O laser do Asuka converte energia elétrica diretamente num feixe capaz de destruir um drone pelo preço de algumas centenas de euros.
O sistema utiliza lasers de fibra dopados com elementos de terras raras, uma tecnologia que o Japão tem vindo a desenvolver há anos na sua indústria civil. Esse know-how comercial está agora a ser reaproveitado para a defesa da linha da frente, levando o país de experiências de laboratório para uma arma que pode ser apontada, disparada e “recarregada” quase instantaneamente.
Ensaios no mar com um calendário apertado
A agência japonesa de tecnologia de defesa, a ATLA, está a tratar o Asuka como um laboratório flutuante. O roteiro mostra a rapidez com que o programa acelerou:
| Marco | Data | O que mudou |
|---|---|---|
| Entrega do protótipo | Fevereiro de 2023 | A Kawasaki Heavy Industries entrega à ATLA um laser de 100 kW baseado em terra |
| Chegada ao JS Asuka | 2 de dezembro de 2025 | Módulos laser instalados em dois contentores blindados de 12 m |
| Ensaios no mar (planeados) | A partir de 27 de fevereiro de 2026 | Disparos reais contra drones e munições-alvo em mar aberto |
Os primeiros testes em terra já mostraram que a arma conseguia seguir e destruir pequenos drones e projéteis que se aproximam.

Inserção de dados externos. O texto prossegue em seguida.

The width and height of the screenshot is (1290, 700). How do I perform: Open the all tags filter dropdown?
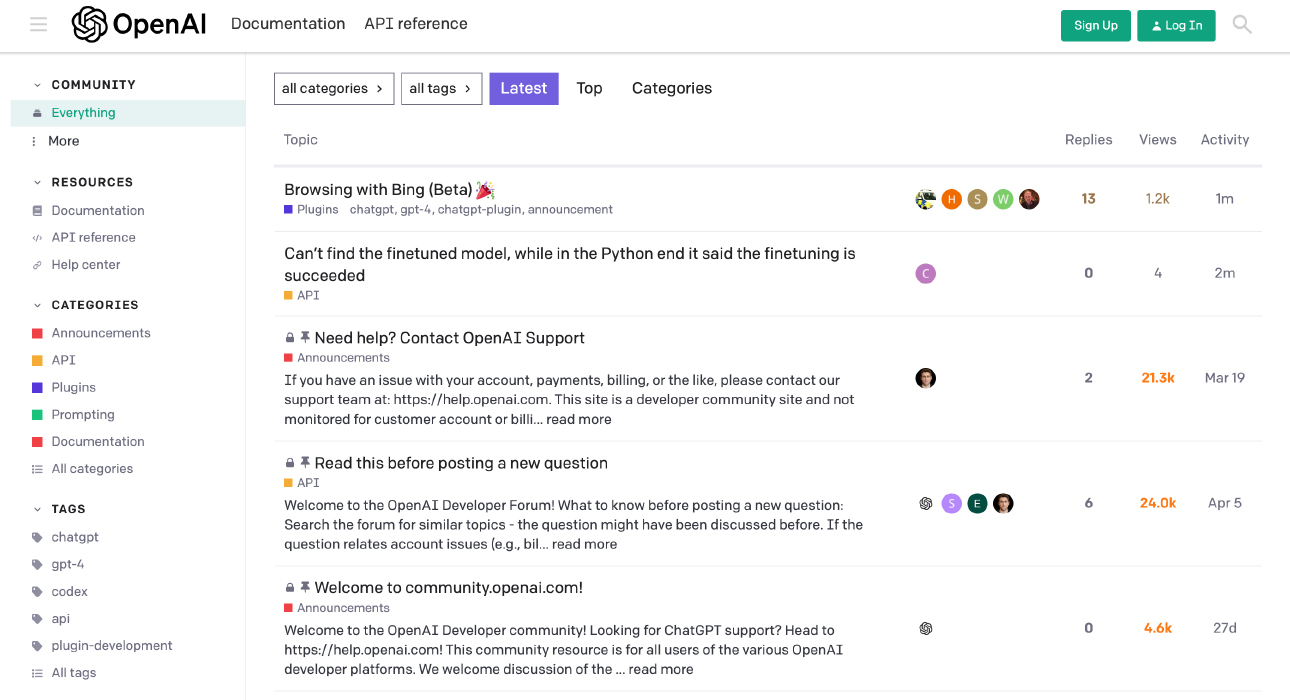[441, 88]
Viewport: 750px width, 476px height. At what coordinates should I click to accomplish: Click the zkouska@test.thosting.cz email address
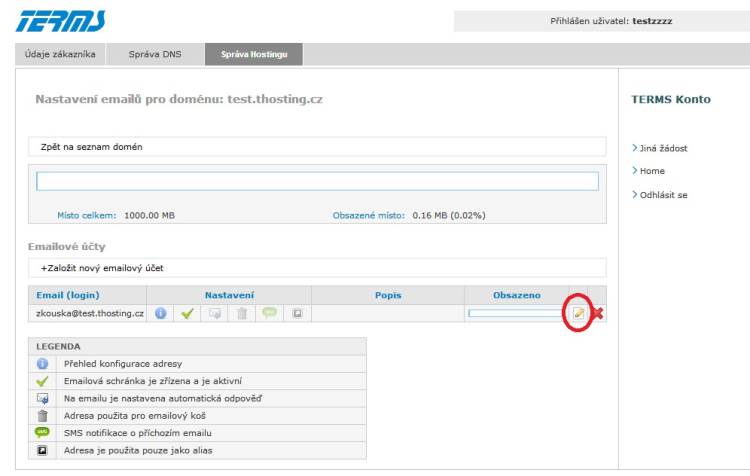click(90, 313)
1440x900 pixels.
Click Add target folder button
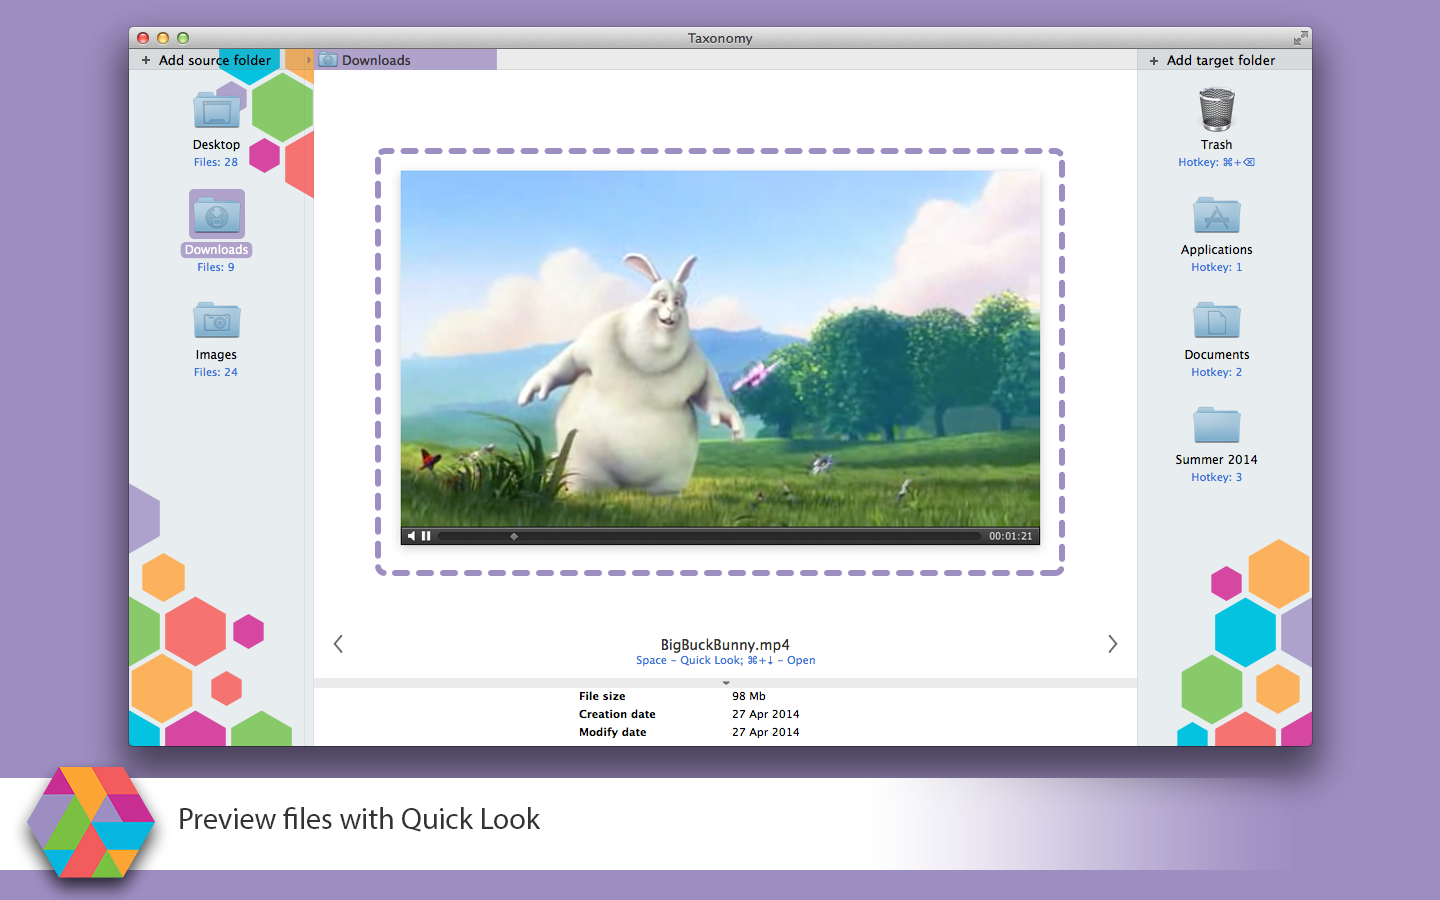click(1212, 60)
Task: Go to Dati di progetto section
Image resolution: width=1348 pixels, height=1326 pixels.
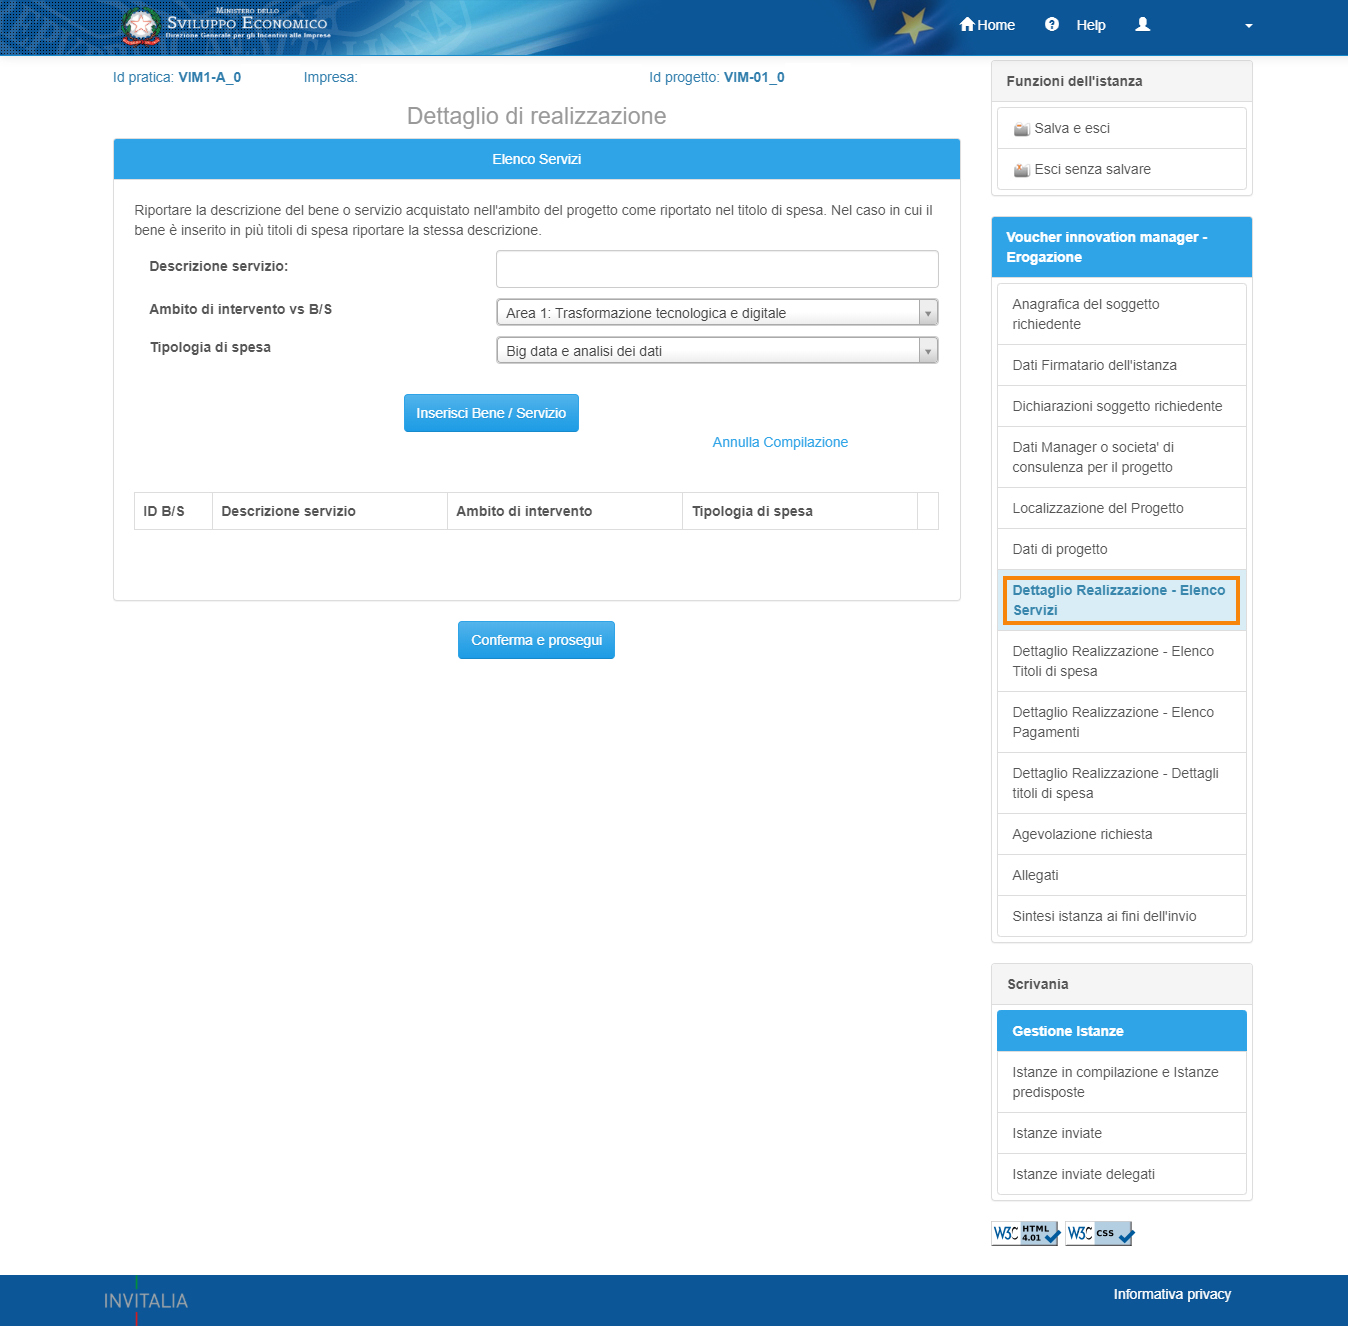Action: (x=1059, y=549)
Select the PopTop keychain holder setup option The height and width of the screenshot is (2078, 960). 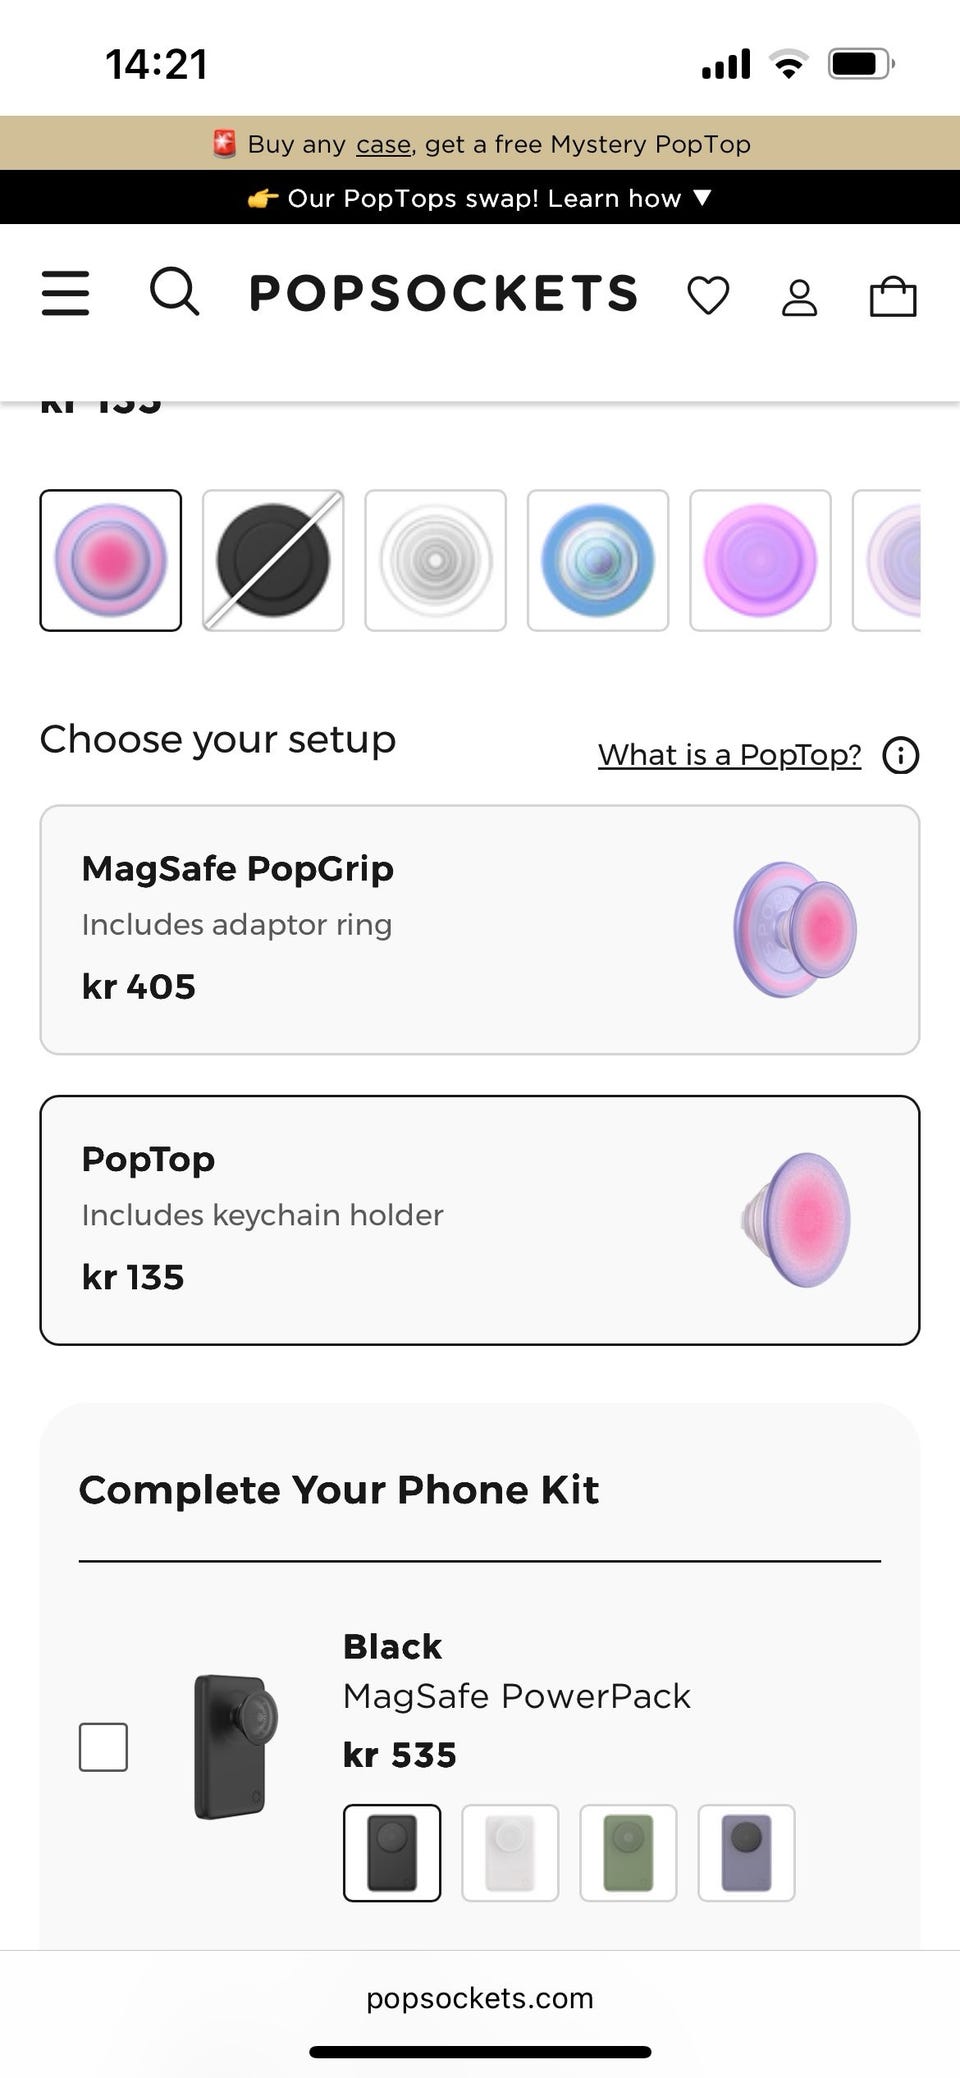pyautogui.click(x=480, y=1220)
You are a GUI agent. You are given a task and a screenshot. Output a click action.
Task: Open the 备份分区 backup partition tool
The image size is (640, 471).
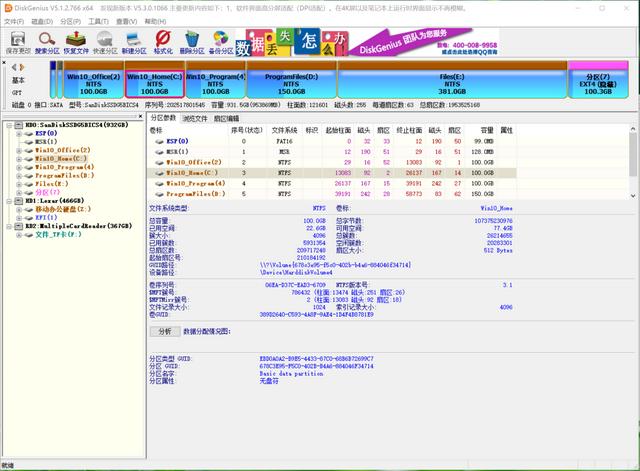(x=221, y=41)
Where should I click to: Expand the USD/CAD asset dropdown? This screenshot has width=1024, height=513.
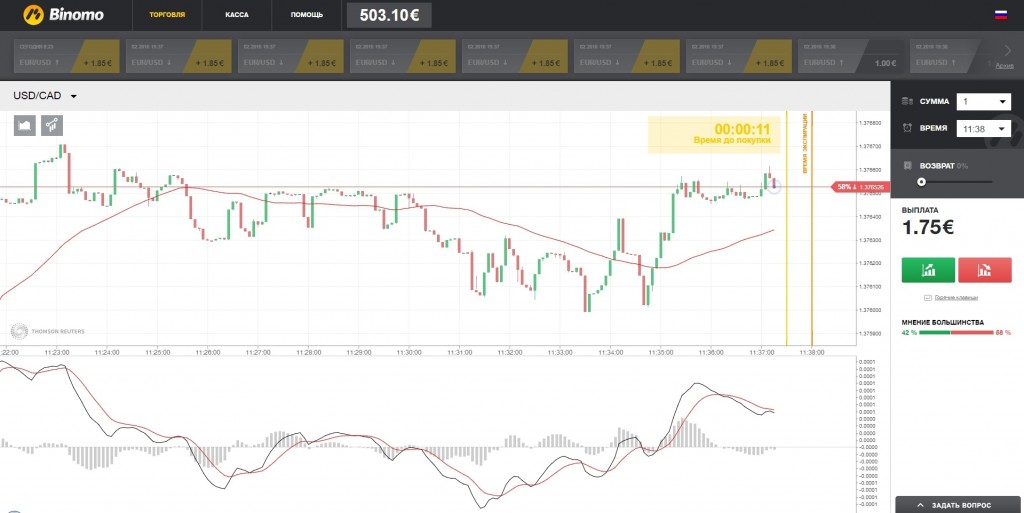(x=45, y=96)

O verdadeiro desafio começa no mar, onde o navio está constantemente a cabecear e a adornar, a maresia paira no ar e a visibilidade muda de minuto a minuto.
Durante os ensaios, a tripulação do Asuka terá de manter o laser fixo em alvos rápidos e erráticos durante vários segundos - tempo suficiente para aquecer componentes críticos até falharem. Isso exige rastreio de precisão, estabilização potente e software capaz de antecipar o próximo movimento do alvo.
Porque isto assusta rivais e entusiasma orçamentos
Os lasers invertem uma das equações centrais da guerra moderna: o custo por disparo.
- Um único míssil superfície-ar pode custar centenas de milhares de libras ou dólares.
- Um disparo de laser custa apenas o combustível ou a eletricidade necessários para alimentar o feixe.
- A “capacidade do carregador” é definida pelos geradores do navio, não por uma pilha finita de mísseis.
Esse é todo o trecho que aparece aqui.